LIFE LESSONS -- "Let the Man Come to You"
In my life I have great luck with money and achievement--sometimes more than most other women. Where I do not have luck is with relationships -- and sometimes it seems in that arena I also have more (lack of luck) than other women. At one point in my life I decided to take ballroom dancing in lieu of therapy for depression -- depression brought on by said lack of luck in relationships. Over the five year period I danced with my teacher, John, it became apparent that the lessons I learned on the dance floor could possibly constitute a philosophy of life.
For a woman on the dance floor, as my teacher told me over and over, it is imperative to the success of the dance that I let the man come to me. "Don't be so anxious to do the next step that you anticipate his next move or mess up the rhythm by rushing through the move you are doing together." I had to stop my natural urge to take the reins and make the dance my creation. Until I learned to do that, I could not truly enjoy dancing at its best. For years, other male partners I danced with at social events would say to me, "When are you going to learn to follow?" It's a hard concept for a woman like me, one who had learned in life to take charge of a household and situations that needed handling, to give up “contributing” my management of a situation, even if it were only a dance.
What I finally learned, to the extent that I DID learn to follow, was that I had to provide the man with a ready form – a dance position indicating that I was ready to take his lead and one that would make it easy for me to know what he wanted me to do.

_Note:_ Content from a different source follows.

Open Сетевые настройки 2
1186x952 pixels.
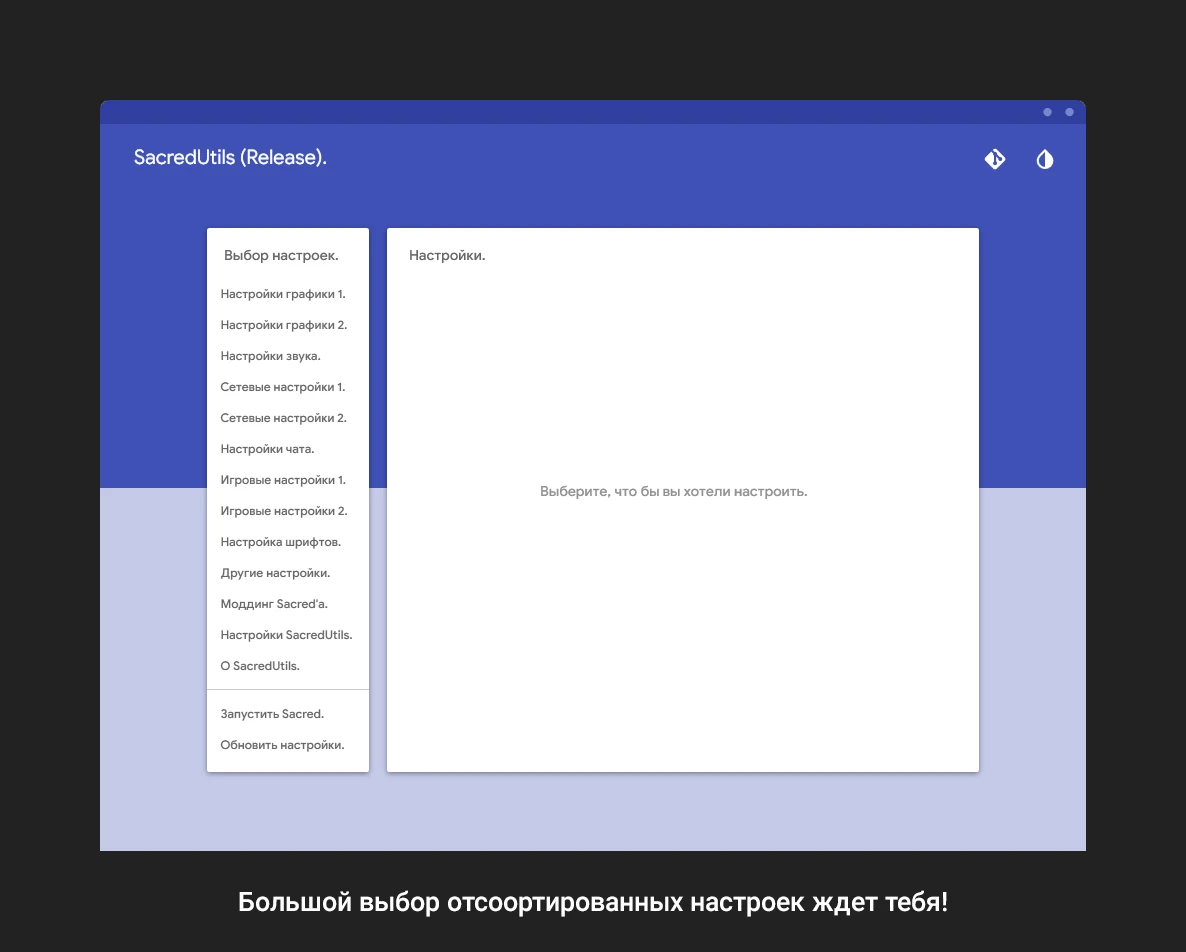(283, 417)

I had to be patient and not rush the steps and not crowd him so that he had to take a step back or move out of my way.
While John and I would joke that perhaps I should use what I learned on the dance floor in my relationships, I said that it didn’t always work that way in real life. But I HAVE found that in many ways it does. Particularly at the beginning of a relationship—when things are new and not clear about what direction they will take. It makes me cringe to say it, because the 1970’s feminist doctrine I grew up on is fighting that notion, but it seems that it works much better to wait for things to happen than to make them happen. And maybe that is not true for generations that follow mine – they were brought up in times past that when only men would be the leaders. Perhaps that is the key to the cougar phenomenon – younger men liking the cougar (feminist era) women taking the lead with where things will go. Somewhere in there is a desire for a balance of movement, leading and following, and enjoying the dance.
LIFE AFTER LIFE LESSONS -- "Look for the Ringpop"

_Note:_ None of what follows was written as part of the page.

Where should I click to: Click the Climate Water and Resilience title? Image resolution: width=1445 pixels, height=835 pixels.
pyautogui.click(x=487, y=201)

An interesting philosophical/spiritual side to the idea of taking the lead and learning to follow is emptying the mind. “To look for reality is delusion. Not using the mind to look for reality is awareness. Freeing oneself from words is liberation,” says the Bodhidharma. I first learned about this concept in the half sleep-half awake state early one morning before work about 11 years ago. I was counting the minutes to the time I had to force my weary body from the warm secure comfort of my bed and in my half sleep – or possibly in not using my “mind” but my unfocused awareness—I realized something that is actually hard to put into words. The thought, if I can call it that, that I had at that moment was that while on the clock there were four minutes until the time I would be getting out of bed—there actually was not a certainty that I would be getting out of bed in four minutes. That each of those moments was an eternity in itself for whatever I was experiencing in that moment – that while I was lying in bed, that was the reality of my experience and that in less than four minutes, when I was expected to get up, anything could happen to change that future reality. I could suddenly die and never get out of bed, or an explosion could occur making it impossible for me to get out of bed. So that my true reality was that for that moment I was in bed, perhaps for eternity, until I actually would get out of the bed. And that I should experience that fully for the time it is my reality. I later came to learn about that as a meditation skill of "being present in the moment. "

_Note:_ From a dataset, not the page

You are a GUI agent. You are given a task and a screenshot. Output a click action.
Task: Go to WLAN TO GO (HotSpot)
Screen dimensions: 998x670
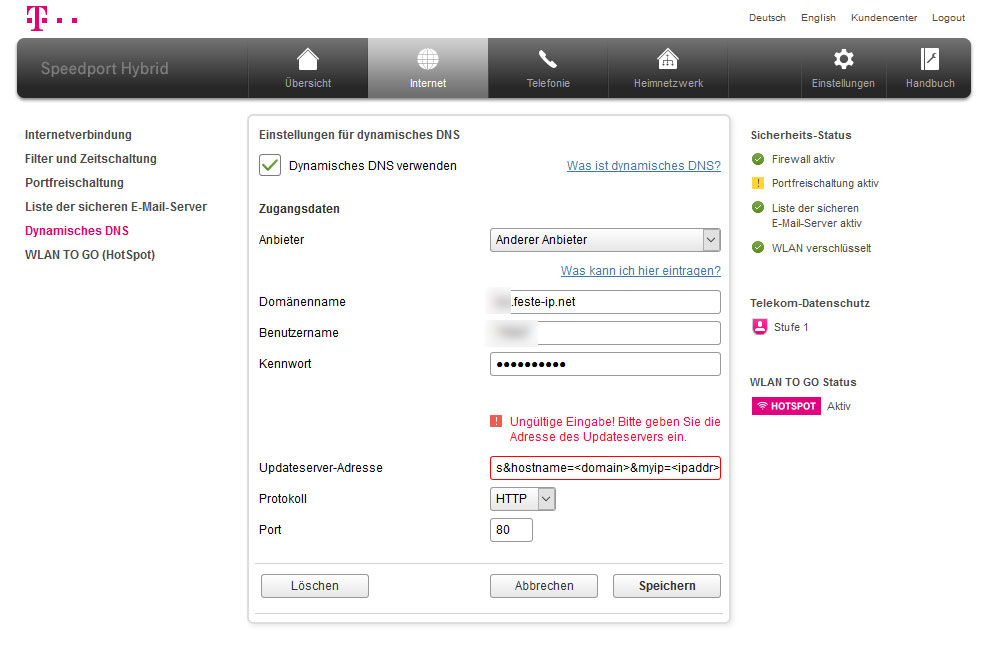90,255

Akin to that concept was the fact that actually experiencing it as an awareness happened while not thinking – but perceiving the eternity of the moment – perceiving that there is a reality beyond what my mind creates as reality. And what I later learned that to be, in reading The Tibetan Book of Living and Dying, was that perceiving my life as being on one side of a veil beyond which lies the true reality – the rigpa—is a lesson necessary in life to prepare oneself for death. To see the reality beyond the veil, to look for the rigpa, the true reality behind what is happening in my life.
This had been a concept that came to me in other times of my life, often quiet and pensive moments that I could sneak in during highly stressful times that made me wonder why life had to be so hard. I would see the light from a window shining onto a tabletop and it would trigger in me a realization somehow that the things happening around me were not the important thing to focus on – that there was an ongoing higher level to everything I was experiencing.
I was explaining this concept to my friend on a subway, after I had read about it in The Tibetan Book of Living and Dying, and in straining to hear me over the background noise of the train, she asked, “Look for the what? The ringpop?” We laughed at the thought of that – ringpops are lollipops shaped like gems atop little plastic rings that kids can wear on their fingers. While shopping soon after that I came across a bin of ringpops in a store and bought two for each of us to hang on our bulletin boards at work to remind us to “Look for the ringpop” in our daily experiences to keep things in perspective.
Moral of the story? Letting go of control and preconceived notions and experiencing things beyond our idea of reality.